WHAT THE EXERCISE ASKS →
Exactly reproduce the line containing "Task: Click the" together with every line after it, through the end of the entries, and give nothing more.

Collected data →
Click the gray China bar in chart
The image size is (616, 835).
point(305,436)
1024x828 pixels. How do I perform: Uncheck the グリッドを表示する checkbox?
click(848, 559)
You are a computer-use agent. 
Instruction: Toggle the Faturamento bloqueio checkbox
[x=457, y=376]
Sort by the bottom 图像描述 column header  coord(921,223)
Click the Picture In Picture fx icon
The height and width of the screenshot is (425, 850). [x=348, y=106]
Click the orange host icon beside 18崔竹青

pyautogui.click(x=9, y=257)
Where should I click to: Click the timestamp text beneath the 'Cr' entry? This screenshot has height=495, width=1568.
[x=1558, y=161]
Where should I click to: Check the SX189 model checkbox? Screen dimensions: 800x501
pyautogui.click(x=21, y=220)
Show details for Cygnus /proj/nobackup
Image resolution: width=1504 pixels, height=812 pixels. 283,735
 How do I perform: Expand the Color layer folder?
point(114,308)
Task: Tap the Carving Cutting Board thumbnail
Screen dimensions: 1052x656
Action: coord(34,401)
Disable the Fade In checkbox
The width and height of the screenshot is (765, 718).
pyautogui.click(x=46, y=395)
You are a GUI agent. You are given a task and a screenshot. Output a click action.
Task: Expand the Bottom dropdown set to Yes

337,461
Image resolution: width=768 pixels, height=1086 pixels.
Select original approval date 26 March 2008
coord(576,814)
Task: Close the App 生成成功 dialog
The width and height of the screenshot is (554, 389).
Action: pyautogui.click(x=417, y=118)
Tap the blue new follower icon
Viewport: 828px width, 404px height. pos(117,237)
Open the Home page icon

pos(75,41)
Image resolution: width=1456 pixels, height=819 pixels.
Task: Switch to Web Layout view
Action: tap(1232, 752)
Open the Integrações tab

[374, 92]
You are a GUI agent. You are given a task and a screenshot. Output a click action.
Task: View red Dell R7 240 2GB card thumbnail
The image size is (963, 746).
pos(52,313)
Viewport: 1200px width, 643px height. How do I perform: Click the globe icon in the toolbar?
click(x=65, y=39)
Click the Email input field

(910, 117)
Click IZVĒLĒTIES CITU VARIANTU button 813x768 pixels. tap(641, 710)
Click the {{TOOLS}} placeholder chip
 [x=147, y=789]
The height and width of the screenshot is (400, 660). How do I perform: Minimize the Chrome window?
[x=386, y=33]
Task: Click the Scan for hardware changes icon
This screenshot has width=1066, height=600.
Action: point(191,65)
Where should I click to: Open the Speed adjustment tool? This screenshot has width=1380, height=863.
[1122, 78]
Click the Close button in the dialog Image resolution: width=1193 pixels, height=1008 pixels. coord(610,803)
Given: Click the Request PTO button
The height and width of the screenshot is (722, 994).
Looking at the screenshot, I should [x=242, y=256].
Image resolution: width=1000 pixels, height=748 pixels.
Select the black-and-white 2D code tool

ANSWER TO THE PROBLEM →
Task: Click the Scan for hardware changes icon
This screenshot has width=1066, height=600.
Action: point(191,65)
Where should I click to: Open the Speed adjustment tool? This screenshot has width=1380, height=863.
[1122, 78]
Click the Close button in the dialog Image resolution: width=1193 pixels, height=1008 pixels. coord(610,803)
Given: Click the Request PTO button
The height and width of the screenshot is (722, 994).
Looking at the screenshot, I should [x=242, y=256].
Image resolution: width=1000 pixels, height=748 pixels.
Select the black-and-white 2D code tool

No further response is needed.